Вторая группа, наиболее многочисленная — это патриоты,в силу извилистости своих умов называющие себя националистами.Причины возникновения такой загогулины разные. Например, некоторым не нравится само слово «патриот». Для них оно звучит слишком привычно, надоедливо, казенно. Иное дело — «националист», это слово для них звучит вдохновляющим маршем. Это, повторяю, нормальные люди, спокойно относящиеся к иноязычным и инонациональным, патриоты своей страны. Они просто ошиблись в самоопределении. Эти не просто излечимы — они даже переубеждаемы.

И наконец, последняя группа, самая малочисленная из трех, но в то же время самая опасная. Опасная для России, за которую они выступают на словах, убивают других людей и иногда даже отдают свои собственные жизни.

Это люди, действительно воспринявшие фашистскую нацистскую идеологию. Они воспитаны в ненависти, либо сами воспитали в себе ненависть к «чужим».

Они опасны не столько тем, что убивают.
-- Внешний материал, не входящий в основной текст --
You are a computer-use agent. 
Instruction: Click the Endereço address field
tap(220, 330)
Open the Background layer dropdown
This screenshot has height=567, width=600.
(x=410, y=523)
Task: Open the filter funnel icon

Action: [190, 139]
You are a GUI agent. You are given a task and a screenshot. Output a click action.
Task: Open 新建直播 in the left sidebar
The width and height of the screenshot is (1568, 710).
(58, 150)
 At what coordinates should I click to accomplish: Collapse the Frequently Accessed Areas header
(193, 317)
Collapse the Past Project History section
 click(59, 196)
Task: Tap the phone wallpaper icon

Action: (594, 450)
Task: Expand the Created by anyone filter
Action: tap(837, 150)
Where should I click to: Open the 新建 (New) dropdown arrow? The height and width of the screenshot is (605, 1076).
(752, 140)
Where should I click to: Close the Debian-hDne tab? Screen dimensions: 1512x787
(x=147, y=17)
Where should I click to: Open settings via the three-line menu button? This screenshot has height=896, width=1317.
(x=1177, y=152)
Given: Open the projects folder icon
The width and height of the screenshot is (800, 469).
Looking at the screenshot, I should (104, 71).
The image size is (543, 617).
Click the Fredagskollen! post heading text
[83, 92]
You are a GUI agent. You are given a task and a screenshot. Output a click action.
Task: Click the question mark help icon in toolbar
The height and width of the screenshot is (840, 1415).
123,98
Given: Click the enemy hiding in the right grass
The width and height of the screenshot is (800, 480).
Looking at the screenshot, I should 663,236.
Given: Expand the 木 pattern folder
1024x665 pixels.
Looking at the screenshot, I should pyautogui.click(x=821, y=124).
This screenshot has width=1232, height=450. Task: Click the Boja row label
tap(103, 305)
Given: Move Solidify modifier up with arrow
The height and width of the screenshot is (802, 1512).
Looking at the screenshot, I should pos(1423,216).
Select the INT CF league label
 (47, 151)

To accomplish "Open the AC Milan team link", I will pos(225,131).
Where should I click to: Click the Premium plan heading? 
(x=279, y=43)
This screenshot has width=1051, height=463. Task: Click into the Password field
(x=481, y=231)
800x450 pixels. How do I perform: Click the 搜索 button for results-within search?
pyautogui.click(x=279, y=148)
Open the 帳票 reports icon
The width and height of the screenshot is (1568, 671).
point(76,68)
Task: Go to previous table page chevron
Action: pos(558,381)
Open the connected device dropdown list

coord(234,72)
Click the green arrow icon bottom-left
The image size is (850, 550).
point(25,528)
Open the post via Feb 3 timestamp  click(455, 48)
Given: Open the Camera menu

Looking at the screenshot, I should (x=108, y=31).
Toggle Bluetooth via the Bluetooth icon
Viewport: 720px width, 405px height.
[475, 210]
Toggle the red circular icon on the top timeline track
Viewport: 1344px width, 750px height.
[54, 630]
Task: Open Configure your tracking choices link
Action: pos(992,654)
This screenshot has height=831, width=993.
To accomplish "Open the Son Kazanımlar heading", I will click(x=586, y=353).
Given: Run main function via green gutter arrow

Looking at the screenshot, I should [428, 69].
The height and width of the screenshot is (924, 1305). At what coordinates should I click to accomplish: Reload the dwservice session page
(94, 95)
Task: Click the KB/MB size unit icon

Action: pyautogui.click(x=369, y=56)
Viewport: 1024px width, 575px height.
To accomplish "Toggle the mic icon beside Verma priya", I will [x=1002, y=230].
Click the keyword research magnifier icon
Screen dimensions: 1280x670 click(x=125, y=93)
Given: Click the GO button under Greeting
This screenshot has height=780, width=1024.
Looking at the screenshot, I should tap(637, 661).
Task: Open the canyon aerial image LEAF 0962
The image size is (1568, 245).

Конечно, не будучи верующим, я разделяю христианские ценности в той части, что каждая жизнь священна и убивать нельзя. Но главная их опасность — не для окружающих, а для общества, для народа, для страны.

Такого сорта русские националисты опасны тем, что отрицают исторический путь Руси, который мы проанализировали выше.

И более того, они пытаются обратить Россию вспять — от собирания и расширения к самоизоляции.

Один из любимейших их лозунгов — «Россия для русских» (подразумевается — толькодля русских). Но Россия только для русских возможна лишь в очень узких пределах, например — в границах Золотого кольца. Потому что такая Россия, построенная вопреки всем прежним традициям построения Русского мира, неприемлема не только для ненавистного фашистам «гастарбайтера», но и для Пушкина и Сталина, Крузенштерна и Екатерины Великой. Подобных людей не может быть в России, проектируемой «только для русских». Это даже не Россия Пуришкевича и Крушевана — это надуманное, виртуальное построение, в котором невозможно представить никаких исторических персонажей, вообще живых людей.

вернуться

22

Например, Берлин русские брали трижды — в Семилетнюю войну в XVIII веке, в наполеоновские войны в XIX веке. И в Великую Отечественную.